### PROVIDED DATA
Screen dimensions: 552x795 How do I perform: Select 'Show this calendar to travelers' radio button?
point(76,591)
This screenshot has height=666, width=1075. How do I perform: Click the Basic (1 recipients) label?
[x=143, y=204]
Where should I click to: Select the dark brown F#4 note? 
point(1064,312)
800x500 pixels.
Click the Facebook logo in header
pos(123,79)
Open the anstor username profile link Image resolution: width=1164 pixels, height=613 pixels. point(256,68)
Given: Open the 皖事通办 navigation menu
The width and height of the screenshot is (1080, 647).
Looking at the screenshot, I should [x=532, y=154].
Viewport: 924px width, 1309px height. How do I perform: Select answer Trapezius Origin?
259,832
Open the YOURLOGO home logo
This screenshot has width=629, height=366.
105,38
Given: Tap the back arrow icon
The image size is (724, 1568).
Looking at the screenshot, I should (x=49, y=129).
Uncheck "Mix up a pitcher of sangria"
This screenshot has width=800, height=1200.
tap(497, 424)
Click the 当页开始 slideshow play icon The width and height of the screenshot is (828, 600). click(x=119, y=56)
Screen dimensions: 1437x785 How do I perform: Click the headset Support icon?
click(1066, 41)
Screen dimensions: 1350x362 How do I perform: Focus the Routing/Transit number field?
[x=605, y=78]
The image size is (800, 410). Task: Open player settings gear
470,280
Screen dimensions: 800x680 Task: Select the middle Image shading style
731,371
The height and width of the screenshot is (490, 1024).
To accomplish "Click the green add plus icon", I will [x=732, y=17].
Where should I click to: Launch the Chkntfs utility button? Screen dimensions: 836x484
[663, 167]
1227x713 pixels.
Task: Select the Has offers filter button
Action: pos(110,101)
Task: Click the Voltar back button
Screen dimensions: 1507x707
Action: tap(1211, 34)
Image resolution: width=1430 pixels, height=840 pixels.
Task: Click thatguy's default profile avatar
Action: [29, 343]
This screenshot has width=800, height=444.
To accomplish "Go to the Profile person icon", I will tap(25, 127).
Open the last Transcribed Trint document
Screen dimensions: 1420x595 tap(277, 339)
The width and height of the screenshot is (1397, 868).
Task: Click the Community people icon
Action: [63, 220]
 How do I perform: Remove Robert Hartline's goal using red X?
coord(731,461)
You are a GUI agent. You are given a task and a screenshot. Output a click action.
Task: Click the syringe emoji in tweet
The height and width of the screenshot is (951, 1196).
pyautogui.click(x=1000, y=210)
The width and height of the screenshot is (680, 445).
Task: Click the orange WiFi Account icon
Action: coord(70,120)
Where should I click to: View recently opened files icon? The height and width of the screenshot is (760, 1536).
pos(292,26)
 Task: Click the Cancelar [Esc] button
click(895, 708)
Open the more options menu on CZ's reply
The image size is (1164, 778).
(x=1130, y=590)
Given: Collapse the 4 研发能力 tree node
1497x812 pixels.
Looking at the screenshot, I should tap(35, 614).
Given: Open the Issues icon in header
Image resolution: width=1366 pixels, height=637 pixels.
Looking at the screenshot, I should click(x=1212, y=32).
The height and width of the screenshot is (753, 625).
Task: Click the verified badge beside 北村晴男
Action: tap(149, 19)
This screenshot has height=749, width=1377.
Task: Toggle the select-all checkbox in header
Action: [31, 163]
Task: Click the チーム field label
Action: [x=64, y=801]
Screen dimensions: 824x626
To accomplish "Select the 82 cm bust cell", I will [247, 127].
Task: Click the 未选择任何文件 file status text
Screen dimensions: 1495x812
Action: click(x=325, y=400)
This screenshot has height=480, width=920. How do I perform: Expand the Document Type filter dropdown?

### EXERCISE
In the material above, find every line with the word "will" and show it.

### FINISHED TASK
To accomplish "Click the green add plus icon", I will [x=732, y=17].
To accomplish "Go to the Profile person icon", I will tap(25, 127).
To accomplish "Select the 82 cm bust cell", I will [247, 127].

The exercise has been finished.